The cost of a lost customer is much more than most business owners realize. And their employees don’t care – because there is always another customer… or is there?
When you lose a customer because of a bad experience, the rule of thumb is that they will tell 11 people about their bad experience.
But what you don’t know is that these 11 will tell another 5! And those 5 another 1 or 2.
1st customer = 1
They tell 11 = 11
These tell 5 = 55
And they tell 1 = 55
Total number of potential lost customers that heard the bad news = 120!
The picture gets even worse when you add in the revenue and profit potential.
Let’s pretend you had a customer that spent $25 on average with you per week. That would be $1,300 a year, or $13,000 over 10 years. A tidy sum of cash…
But what if those 120 people spent the same amount with you?
120 x 1300 = $156,000 in one year or over one and half a million dollars in 10 years. ($1,560,000)

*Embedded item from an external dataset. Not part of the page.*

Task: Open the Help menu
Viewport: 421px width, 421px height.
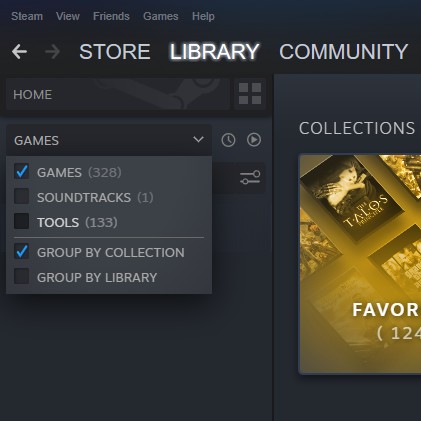Action: pyautogui.click(x=203, y=16)
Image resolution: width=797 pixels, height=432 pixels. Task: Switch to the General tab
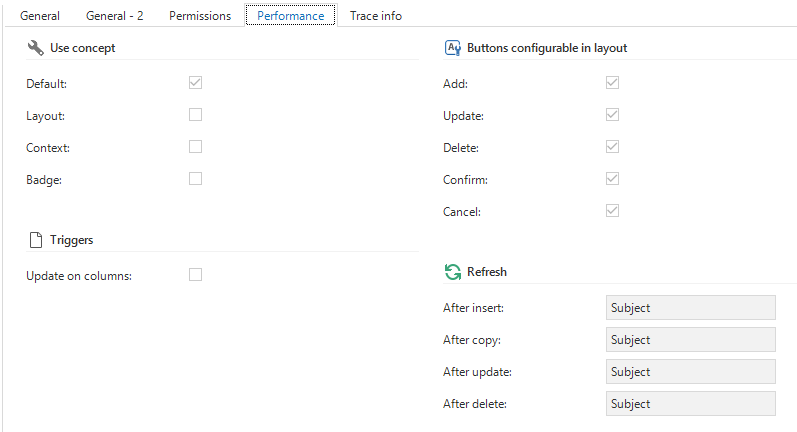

But oops. This is what you lost because that first customer had a bad experience with your company.
Are you choking on your salad yet? And what would it have cost you to smooth the matter over? Pennies in comparison.
Do you know your costs to find a new customer?
It cost about 10 times as much to get a new customer than it costs to keep one. If you have your metrics in place, then you know exactly what that is. Now take that number and multiply it by 120. Add this to your mounting costs and lost profits. Do you need a drink yet?
Now let’s look at the other side of the equation.
Lost customers means lost jobs.
There is a simple way to calculate the amount of sales needed to pay salaries.
Assume the company:
Pays 50% in taxes
It earns a profit of 10%
|
Salary |
Benefits |
After Tax Costs |
Sales |
|
$50,000 |
$23,000 |
$36,500 |
$365,000 |
|
$36,000 |
$16,560 |
$26,280 |
$262,800 |
|
$25,000 |
$11,500 |
$18,250 |
$182,500 |
A bit of an eye opener I bet. But who is on the front line? These same $25,000 people who irritate at least 2 or 3 customers … a day! Who is going to replace those lost customers? And you can bet the employee won’t be happy when you have to lay them off because there isn’t enough business.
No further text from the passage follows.